**WHAT YOU SHOULD DO**: Report how many lines in the material hold the word "agent". No other content is required.

**RECORD SET**:
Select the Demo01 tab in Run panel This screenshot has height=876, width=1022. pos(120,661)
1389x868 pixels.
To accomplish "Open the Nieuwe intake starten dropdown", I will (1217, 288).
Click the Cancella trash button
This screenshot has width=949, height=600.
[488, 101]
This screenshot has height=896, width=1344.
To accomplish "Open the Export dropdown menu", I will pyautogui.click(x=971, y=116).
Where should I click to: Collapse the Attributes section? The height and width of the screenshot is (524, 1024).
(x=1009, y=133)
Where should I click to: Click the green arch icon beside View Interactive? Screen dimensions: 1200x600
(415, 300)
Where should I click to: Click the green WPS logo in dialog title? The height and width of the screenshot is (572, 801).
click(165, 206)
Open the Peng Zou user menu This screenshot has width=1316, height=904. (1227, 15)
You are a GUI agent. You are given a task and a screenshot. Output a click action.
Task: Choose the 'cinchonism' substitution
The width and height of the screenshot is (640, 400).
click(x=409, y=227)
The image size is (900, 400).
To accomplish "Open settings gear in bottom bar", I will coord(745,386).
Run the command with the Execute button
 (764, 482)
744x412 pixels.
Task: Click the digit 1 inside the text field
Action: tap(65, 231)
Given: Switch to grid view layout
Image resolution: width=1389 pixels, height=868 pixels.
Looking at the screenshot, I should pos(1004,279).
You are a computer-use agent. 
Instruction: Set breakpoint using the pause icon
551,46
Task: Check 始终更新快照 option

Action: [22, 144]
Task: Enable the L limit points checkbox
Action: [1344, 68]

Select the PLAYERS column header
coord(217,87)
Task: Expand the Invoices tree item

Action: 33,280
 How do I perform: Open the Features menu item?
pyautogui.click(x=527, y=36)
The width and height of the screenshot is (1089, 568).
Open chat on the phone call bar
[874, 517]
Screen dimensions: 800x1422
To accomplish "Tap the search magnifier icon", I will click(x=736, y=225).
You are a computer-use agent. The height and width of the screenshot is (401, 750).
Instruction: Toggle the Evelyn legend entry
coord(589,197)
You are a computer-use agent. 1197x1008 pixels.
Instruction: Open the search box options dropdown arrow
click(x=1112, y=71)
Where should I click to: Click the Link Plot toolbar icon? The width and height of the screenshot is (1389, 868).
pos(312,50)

**RESULT OF THE EXERCISE**: 4